▶ **Written exercise**
Swap "data access layer" for "persistence layer" and give the runtime architecture text again, starting with "6. Execute the" and going on through "of the query.".

▶ **Passage shown**

Runtime Architecture

The different types of features, like Command, Query, Processing, etc., can have different architectures, but in general, they share similar patterns.

We are mostly using Event Sourcing and CQRS for designing features.

Query Feature Architecture

The query features are the simplest of all, as they only need to retrieve information from the system, as quickly as possible. The architecture for a query feature could be as follows:

1. Query Request Models: Contains the models required to make the query request. Depending on the API protocol (REST, gRPC, Messaging, etc.), the models should follow the specific conventions and requirements. E.g. for REST APIs, the models should be serializable to JSON.
2. Map in: The purpose of all API implementation is to document the input/output models, and to map the models in and out of the business layer. The Riok.Mapperly library is used in the current implementation.
3. Send the query to the business layer: The query is sent to the business layer, through a message bus, allowing to decouple the API from the business layer. A validation is performed before sending the query to the business layer, to check for any missing or invalid data.
4. Mediator Queue: A Mediator pattern is used to decouple the API from the business layer. The transport could be in-process or through a message broker. The Wolverine library is used in the current implementation.
5. Query Message Handler: Implements the business logic for the query. It should be as simple as possible, and should not contain any business logic beyond turning the filters, sorting and paging into a query to the database, and mapping the result to a response message.
6. Execute the request to the database: The query message handler executes the query to the database, using the data access layer. The Marten library is responsible for this in the current implementation.
7. Reply to Mediator: The query message handler replies to the mediator with the result of the query.
8. Map out: The result of the query is mapped to the response model, and sent back to the API.
9. Query Response Models: Contains the models required to return the query response. Depending on the API protocol (REST, gRPC, Messaging, etc.), the models should follow the specific conventions and requirements. E.g. for REST APIs, the models should be serializable to JSON.

Aggregate Command Feature Architecture

The command features are more complex than the query features, as they need to modify the system state. The architecture for a command feature could be as follows:

1. Command Request Models: Contains the models required to make the command request. Depending on the API protocol (REST, gRPC, Messaging, etc.), the models should follow the specific conventions and requirements. E.g. for REST APIs, the models should be serializable to JSON.
2. Map in: The purpose of all API implementation is to document the input/output models, and to map the models in and out of the business layer. The Riok.Mapperly library is used in the current implementation.

▶ **Supplied material**
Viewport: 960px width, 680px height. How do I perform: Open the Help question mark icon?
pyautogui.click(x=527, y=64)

==

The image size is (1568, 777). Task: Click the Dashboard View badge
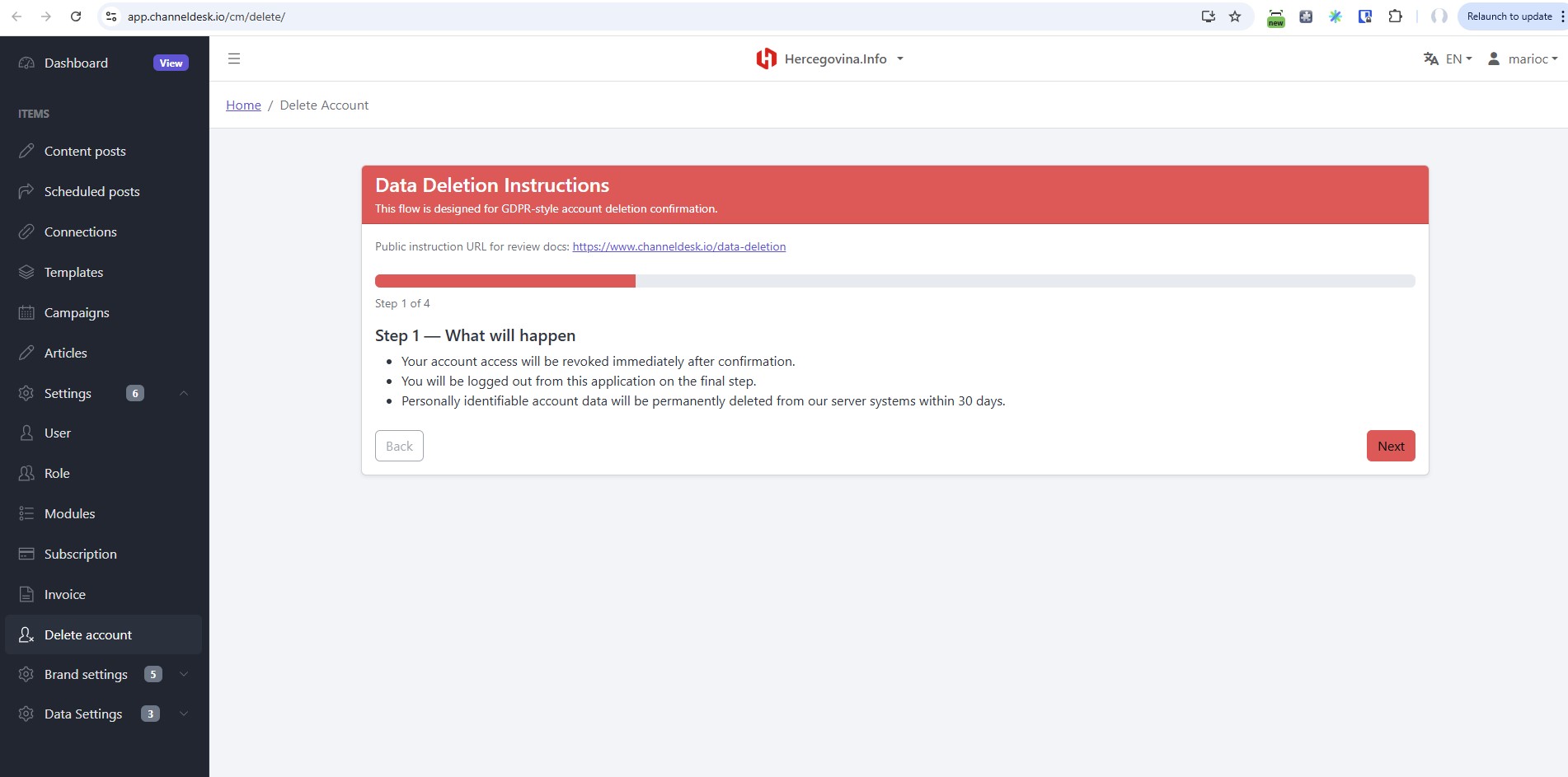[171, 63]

▶ **Solution to the problem**
6. Execute the request to the database: The query message handler executes the query to the database, using the persistence layer. The Marten library is responsible for this in the current implementation.
7. Reply to Mediator: The query message handler replies to the mediator with the result of the query.